As the Supreme Court has observed in CIT vs. Shri Meenakshi Mill Ltd. (1967) 63 ITR 609, “It is true that from the juristic point of view, the company is a legal personality entirely distinct from its members, and the company is capable of enjoying rights a nd being subjected to duties which are not the same as those enjoyed or borne by its members. However, in certain exceptional cases, the Court is entitled to lift the veil of corporate entity and to pay regard to the economic realities behind the legal facade. For example, the Court has power to disregard the corporate entity if it is used for tax evasion or to circumvent a tax obligation”.

A foreign company or association which desires that the status of a ‘company‘ be accorded to it, for purposes of assessment under the Income-tax Act, 1961, must apply to the CBDT for such a status to be vested in it.
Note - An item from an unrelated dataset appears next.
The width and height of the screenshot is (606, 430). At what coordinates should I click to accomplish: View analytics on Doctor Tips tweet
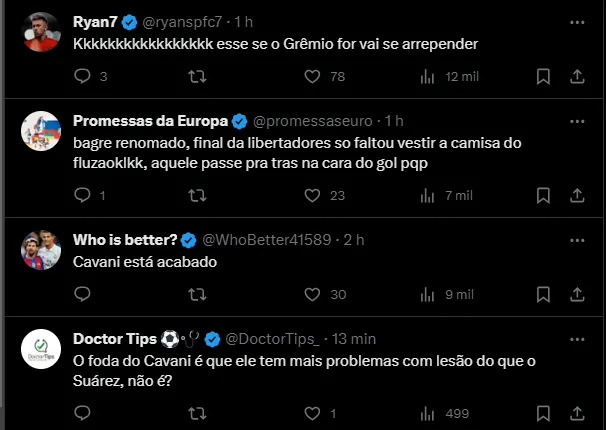(427, 413)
Generally, the Board agrees to grant such a status to every foreign body corporate or association possessing the usual characteristics of a company limited by shares and having a separate legal personality recognised by the laws of the country in which the body corporate or association has its registered office. However, since the purpose in obtaining the status of company obviously is to obtain a reduction in the rate of tax at which the body corporate or association would be otherwise taxed, before any foreign body corporate or association is invested with the status of a company, the CBDT would examine the loss of revenue that such a concession would involve.

  • Liability of shareholders distinct: Since the company itself is chargeable to tax on its income as a distinct taxable entity, it pays the tax in the discharge

of its own liability and not on behalf of or as the agents of the shareholders as was held by the Supreme Court in Howrah Trading Co. Ltd. vs. CIT (1959) 36 ITR 216 and Purshotamdas vs. CIT (1963) 48 ITR 206. Consequently, the shareholders whether corporate or non-corporate, are liable to tax in respect of the gross dividend (other than dividends referred to in section 115-O) without any credit for the tax assessed in the hands of the company unless a specific provision is made in the Act to the contrary. Where the tax payable by the shareholders is deducted at source from the dividends or other items of income under sections 192 to 195, the tax is deemed to have been deducted and paid by the company on behalf of the recipient shareholders of the income and credit for same shall be given to them in their individual assessments.